加藤 コスタリカからの要請書に書かれていたことは、12~14歳のコスタリカ代表チームの指導、国際大会の引率(監督)の仕事と、野球の底辺を拡大する普及活動の仕事でした。日本式野球の教育的な部分を取り入れた、青少年の健全育成に貢献することがミッションでした。
――コスタリカでは野球に力を入れているのですか?
加藤 コスタリカはサッカーの国で野球には力を入れていません。しかし野球ボランティアの歴史は古く、1980年頃に初代の野球隊員が派遣されて以降継続的に派遣されていたため、協力隊員の受け入れ態勢はしっかりしていました。仕事としてはやりやすかったです。
――コスタリカには1人で派遣されたのですか?
加藤 日本語を指導する女性の隊員と2人で派遣されていました。
――一番初めに青年海外協力隊へ参加しようと思ったきっかけは何ですか?
加藤 大学生の時に海外に行って国際協力やボランティアをすることがなんとなくカッコいいと思っていました。ただ、国際協力という意味で自分に何ができるかはまったく分かりませんでした。ある時、アフリカで野球を指導した友成(晋也)さんが書かれた『アフリカと白球』(文芸社)という本に出会い、野球で国際協力ができるんだと分かりました。その時にまったく別物だと思っていたスポーツと国際協力が自分の中で初めてつながり、興味を持ちました。そしてJICAの海外協力隊で野球指導の職種があると知り、これはぜひ行ってみたいと具体的に思ったことが最初のきっかけです。
――友成さんが書かれた『アフリカと白球」』という本の中には、海外協力隊の具体的な活動内容が書かれていたのですか?
加藤 その本は海外協力隊の話ではなかったのですが、友成さんのプロフィール欄にJICA職員として働いていることが書かれてあることで興味を持ち、“JICAと野球”や“野球とボランティア”などでインターネットで調べていくうちに海外協力隊で野球の隊員を募集していることを知り、これだったら自分でもできそうだなと感じました。『アフリカと白球』を読んで、スポーツで国際協力することは素晴らしいと感銘を受けました。
――加藤さんは大学を卒業して最初にミズノに就職しましたが、そこからJICA海外協力隊に至るまでの経緯を教えてください。
加藤 ミズノでは2年間働いていました。ミズノ在籍時に野球を通して海外につながりたいと思っていました。2年目に、ルーマニアへ野球隊員として派遣された方が中途採用で入社され、自分の隣の部署に配属されてきました。その方とお話をしていくうちに野球のボランティアに行きたいという思いが強くなっていったのが大きなきっかけとなりました。
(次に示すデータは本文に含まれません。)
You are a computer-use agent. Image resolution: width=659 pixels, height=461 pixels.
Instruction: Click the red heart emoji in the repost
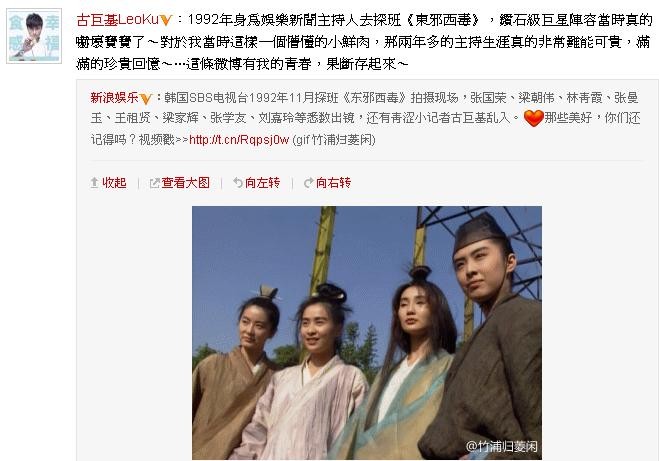pyautogui.click(x=533, y=118)
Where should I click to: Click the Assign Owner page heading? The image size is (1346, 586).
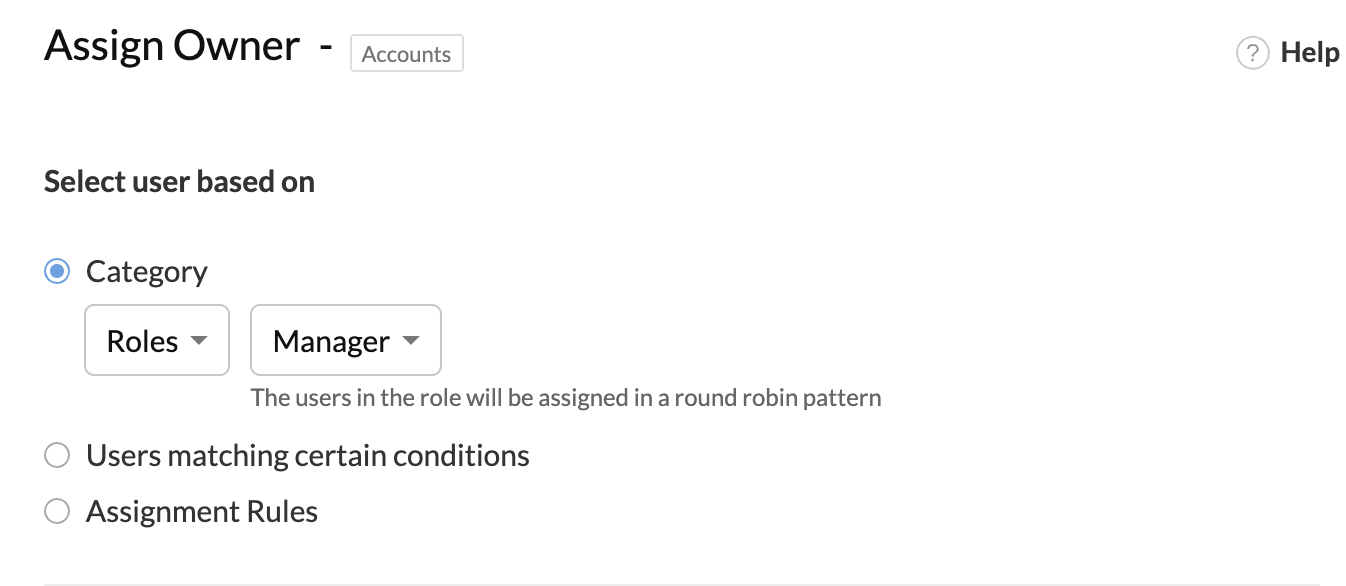click(x=172, y=46)
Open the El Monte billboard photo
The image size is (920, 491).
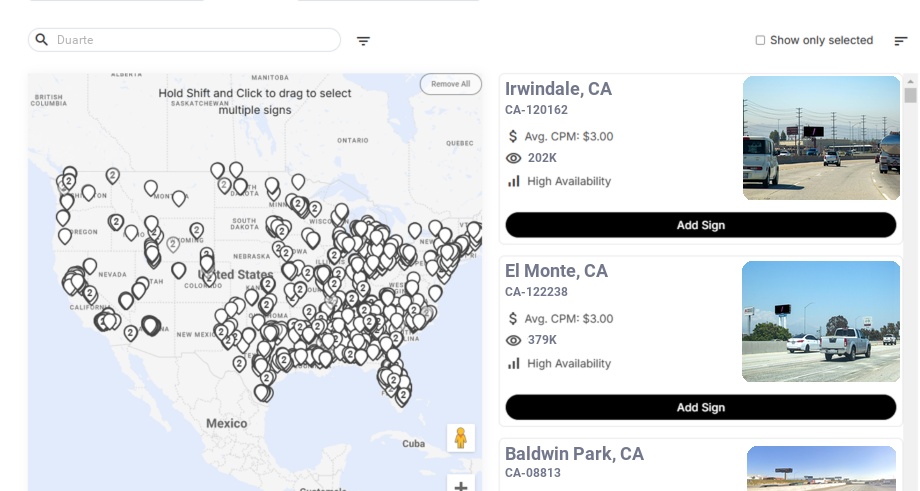coord(821,321)
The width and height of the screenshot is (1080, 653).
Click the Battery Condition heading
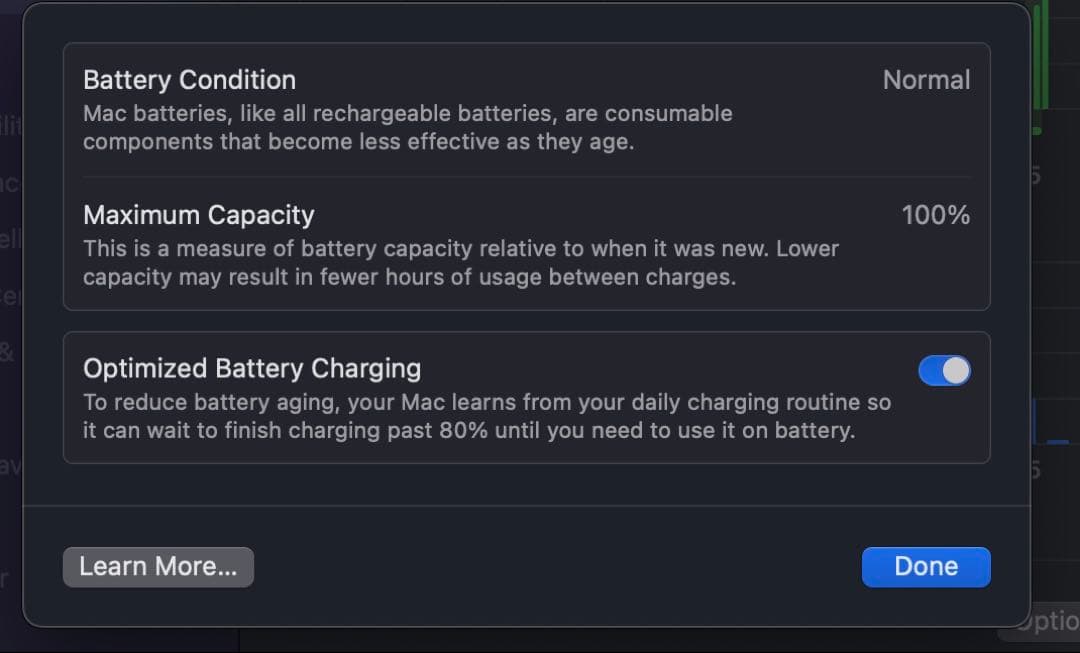(x=189, y=80)
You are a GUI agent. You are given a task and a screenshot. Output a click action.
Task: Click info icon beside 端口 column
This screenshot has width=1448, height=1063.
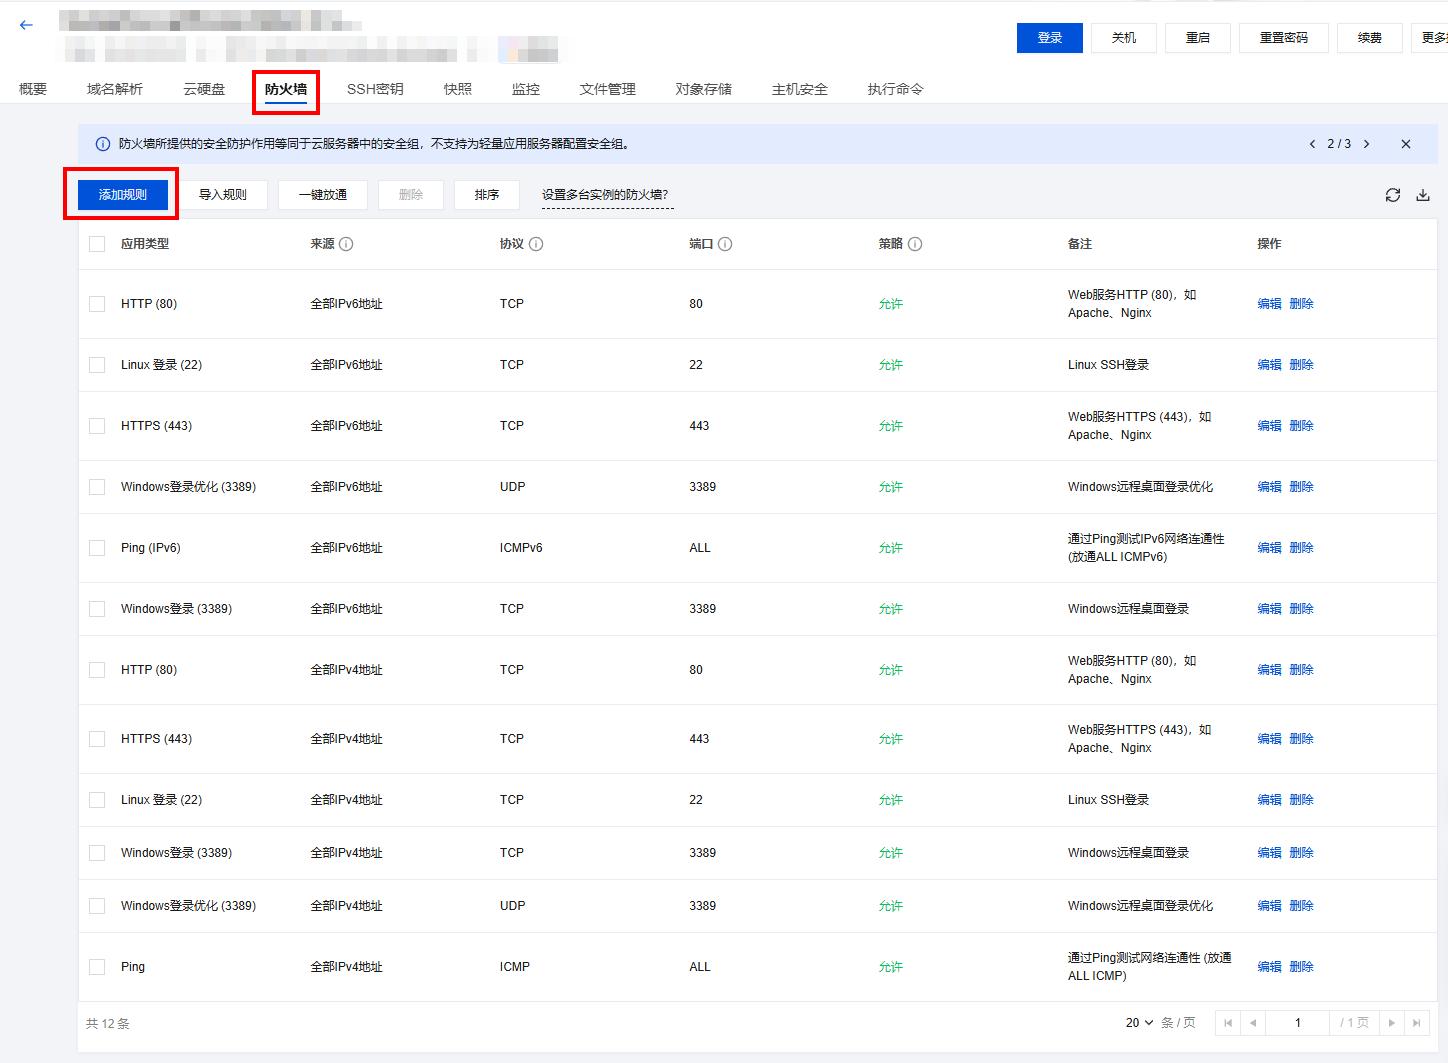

ですがミズノの仕事を中途半端でやめることはしたくなかったので、自分で納得できるところまではミズノで頑張ろうと考えていました。そしてミズノでの大きな仕事が終わって自分なりの達成感を得たときに、次のステップに挑戦したいと思い青年海外協力隊に応募しました。
海外協力隊の最終選考まで進んだ時点でミズノに退職の意向を伝えました。自分としては、新卒社員がたった2年間でやりたいことがあるから退職するというのは失礼なことで、会社側にはなかなか理解されないだろうと思っていました。しかし、上司や周りの方へ海外協力隊への応募のことを伝えると非常に応援していただきました。そのことは自分としても全く想像していませんでした。最終選考には落ちてしまうという結果になり、ミズノもそのまま退職することになりましたが、応援してくれた人のためにも、受かるまで頑張らなければと思うようになりました。
退職後は次回の選考に挑戦するまでアルバイト生活をしていましたが、多忙な日々で生活が乱れてしまっていました。そのような状況の中で東日本大震災が起こりました。その時に、こんな生活をしていたら前に進めないなと感じ、いったん地元の福島に戻ることを決意しました。海外に目を向けてばかりではなく、地に足をつけるためにも自分の地元をなんとかしたいと思い、南相馬市での1カ月のボランティアを経て、福島市役所の契約職員になり除染などを行っていました。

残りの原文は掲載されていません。